The crew itself also made history in ways that will help keep Artemis 2 high in the public imagination. Wiseman commanded the mission, Glover became the first person of color to travel to the lunar vicinity, Koch became the first woman to fly to the moon and Hansen became the first non-U.S. astronaut on a lunar mission. During the flight, Orion reached a record distance of about 252,760 miles from Earth, surpassing Apollo 13 and giving NASA a fresh milestone to carry into the Artemis 3 era.

Now comes Artemis 3.

Where Artemis 2 was a test flight, humans around the moon and back, Artemis 3 is the next step: a 2027 Earth orbit mission to test rendezvous and docking between Orion and one or both commercial landers. The first human landing on the lunar surface since Eugene Cernan stepped off the moon in December 1972 is now targeted for Artemis 4, in early 2028. The target is the lunar south pole, a region of permanent shadow and ancient ice deposits that could one day support sustained human presence. Getting there requires three elements that are either still maturing, still unproven in their final configuration, or carrying known risk into the mission. Each deserves clear-eyed attention.

The landing site

The south pole is a strategic choice. Water ice locked in permanently shadowed craters is the resource that makes long-duration surface operations viable, as propellant, as drinking water, as radiation shielding. NASA has identified 13 candidate landing regions near the pole, each within reach of both sunlight for power and shadow for ice access. The surface terrain is unlike anything Apollo encountered: steep slopes, extreme temperature gradients and lighting conditions that cast long shadows across almost everything.

The Axiom Space AxEMU suits designed for Artemis 3 are built specifically for these conditions, with greater mobility, better thermal management and a camera system that lets crews document science in detail Apollo never could. They are a genuine engineering advance. They have also never been worn on the moon, despite the fact that NASA has already committed an initial Axiom suit task order worth $228 million.

Artemis 3 will evaluate the AxEMU suit in Earth orbit in 2027, a necessary validation step before any astronaut wears it on the lunar surface. That sequencing is deliberate. It is also a reminder of how much remains untested on the path to Artemis 4.

The Starship Human Landing System

SpaceX’s Starship is the vehicle that will actually touch down. This is both the most consequential and the most uncertain element of Artemis 3. Starship HLS is a derivative of the same vehicle that has been evolving through a rapid test campaign, and NASA awarded SpaceX the contract precisely because of that development velocity, under a Human Landing System award valued at $2.89 billion for the first crewed landing mission.
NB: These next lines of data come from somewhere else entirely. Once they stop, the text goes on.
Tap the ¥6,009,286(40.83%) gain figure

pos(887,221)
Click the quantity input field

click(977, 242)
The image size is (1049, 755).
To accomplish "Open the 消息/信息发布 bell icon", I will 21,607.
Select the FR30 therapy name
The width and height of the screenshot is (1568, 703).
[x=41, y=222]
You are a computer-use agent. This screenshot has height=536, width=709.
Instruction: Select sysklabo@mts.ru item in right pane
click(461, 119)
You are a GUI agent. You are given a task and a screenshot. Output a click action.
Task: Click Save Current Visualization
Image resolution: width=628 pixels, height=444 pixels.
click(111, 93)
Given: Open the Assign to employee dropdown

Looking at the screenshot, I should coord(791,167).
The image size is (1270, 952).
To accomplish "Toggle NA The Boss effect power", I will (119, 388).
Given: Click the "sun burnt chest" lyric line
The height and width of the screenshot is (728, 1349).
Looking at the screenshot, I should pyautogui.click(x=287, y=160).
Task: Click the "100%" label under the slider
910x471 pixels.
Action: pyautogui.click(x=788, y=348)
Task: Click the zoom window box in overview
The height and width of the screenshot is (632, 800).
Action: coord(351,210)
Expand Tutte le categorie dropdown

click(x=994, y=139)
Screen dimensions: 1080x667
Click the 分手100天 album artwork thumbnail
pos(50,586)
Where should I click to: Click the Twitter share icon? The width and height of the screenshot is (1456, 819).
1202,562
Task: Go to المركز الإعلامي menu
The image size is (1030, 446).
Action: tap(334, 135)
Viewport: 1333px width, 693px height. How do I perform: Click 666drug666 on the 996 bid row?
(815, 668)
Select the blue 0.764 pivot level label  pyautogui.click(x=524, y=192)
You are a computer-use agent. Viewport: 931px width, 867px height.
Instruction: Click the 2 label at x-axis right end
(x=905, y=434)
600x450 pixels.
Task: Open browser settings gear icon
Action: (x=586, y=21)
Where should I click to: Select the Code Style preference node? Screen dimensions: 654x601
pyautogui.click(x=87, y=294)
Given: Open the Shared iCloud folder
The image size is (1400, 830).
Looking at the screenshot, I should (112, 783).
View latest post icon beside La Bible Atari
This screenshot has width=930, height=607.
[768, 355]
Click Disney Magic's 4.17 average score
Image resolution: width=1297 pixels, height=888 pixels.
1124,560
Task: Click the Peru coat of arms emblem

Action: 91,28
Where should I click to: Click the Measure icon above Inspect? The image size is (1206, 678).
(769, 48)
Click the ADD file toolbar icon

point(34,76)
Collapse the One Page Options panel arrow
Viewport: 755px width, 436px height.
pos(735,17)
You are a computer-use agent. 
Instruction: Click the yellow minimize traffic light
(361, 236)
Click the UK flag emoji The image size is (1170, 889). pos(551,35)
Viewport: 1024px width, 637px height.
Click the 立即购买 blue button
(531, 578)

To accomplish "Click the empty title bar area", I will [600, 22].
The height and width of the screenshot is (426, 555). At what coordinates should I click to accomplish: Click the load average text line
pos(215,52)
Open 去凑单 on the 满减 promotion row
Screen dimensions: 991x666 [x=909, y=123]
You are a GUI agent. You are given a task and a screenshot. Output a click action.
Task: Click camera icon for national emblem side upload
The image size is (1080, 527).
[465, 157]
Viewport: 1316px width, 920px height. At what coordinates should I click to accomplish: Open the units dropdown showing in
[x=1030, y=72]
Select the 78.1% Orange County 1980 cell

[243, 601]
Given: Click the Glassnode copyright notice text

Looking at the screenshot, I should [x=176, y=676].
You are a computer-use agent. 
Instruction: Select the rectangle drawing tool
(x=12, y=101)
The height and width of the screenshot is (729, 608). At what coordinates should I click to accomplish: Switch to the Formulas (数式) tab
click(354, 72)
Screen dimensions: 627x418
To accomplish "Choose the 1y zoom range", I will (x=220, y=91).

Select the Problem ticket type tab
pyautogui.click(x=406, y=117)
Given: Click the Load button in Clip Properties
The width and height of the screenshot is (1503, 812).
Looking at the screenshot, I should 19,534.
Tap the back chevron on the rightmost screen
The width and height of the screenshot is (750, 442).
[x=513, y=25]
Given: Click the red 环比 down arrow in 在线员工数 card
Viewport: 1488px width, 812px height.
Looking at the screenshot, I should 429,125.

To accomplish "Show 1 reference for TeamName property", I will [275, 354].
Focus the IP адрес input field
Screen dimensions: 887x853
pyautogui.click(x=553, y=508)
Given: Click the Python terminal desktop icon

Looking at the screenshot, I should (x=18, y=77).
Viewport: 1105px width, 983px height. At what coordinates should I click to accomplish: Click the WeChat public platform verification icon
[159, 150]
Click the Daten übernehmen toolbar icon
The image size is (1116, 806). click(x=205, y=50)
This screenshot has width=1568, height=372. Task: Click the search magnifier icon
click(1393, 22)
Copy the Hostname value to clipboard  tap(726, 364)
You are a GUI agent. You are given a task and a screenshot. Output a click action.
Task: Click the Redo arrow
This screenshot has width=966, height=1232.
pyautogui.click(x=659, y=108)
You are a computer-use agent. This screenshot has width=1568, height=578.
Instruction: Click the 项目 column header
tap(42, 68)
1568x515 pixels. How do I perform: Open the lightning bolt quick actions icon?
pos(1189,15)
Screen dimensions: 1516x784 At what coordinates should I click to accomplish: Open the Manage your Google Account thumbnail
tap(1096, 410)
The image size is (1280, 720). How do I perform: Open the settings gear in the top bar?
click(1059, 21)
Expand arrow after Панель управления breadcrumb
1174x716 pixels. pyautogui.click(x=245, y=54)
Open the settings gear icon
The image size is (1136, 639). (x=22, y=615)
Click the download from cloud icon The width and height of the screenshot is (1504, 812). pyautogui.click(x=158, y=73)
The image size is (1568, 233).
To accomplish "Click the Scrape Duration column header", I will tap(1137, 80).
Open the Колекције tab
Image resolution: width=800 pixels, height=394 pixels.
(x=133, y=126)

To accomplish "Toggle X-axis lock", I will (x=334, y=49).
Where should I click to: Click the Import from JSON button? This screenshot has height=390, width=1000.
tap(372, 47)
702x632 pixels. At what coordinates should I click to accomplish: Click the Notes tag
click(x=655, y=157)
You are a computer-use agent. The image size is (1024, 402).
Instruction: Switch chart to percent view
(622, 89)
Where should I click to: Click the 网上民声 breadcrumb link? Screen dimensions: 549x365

But Starship HLS has never performed a lunar landing. It has never demonstrated the on-orbit propellant transfer that the architecture requires. The integrated system, Orion delivering crew to lunar orbit, Starship HLS rendezvousing, crew transferring, descending, landing, ascending and transferring back, has not been demonstrated end to end. NASA and SpaceX both know this. The question is whether the development timeline is sufficient to close that gap before the mission flies.

That uncertainty is sharpened by the fact that NASA has also selected Blue Origin as a second lunar lander provider under a separate Blue Moon contract worth $3.4 billion for later Artemis missions. That does not change the near-term reliance on Starship for Artemis 3. It does, however, reveal how much money, schedule pressure and strategic hedging are now concentrated in the lander lane.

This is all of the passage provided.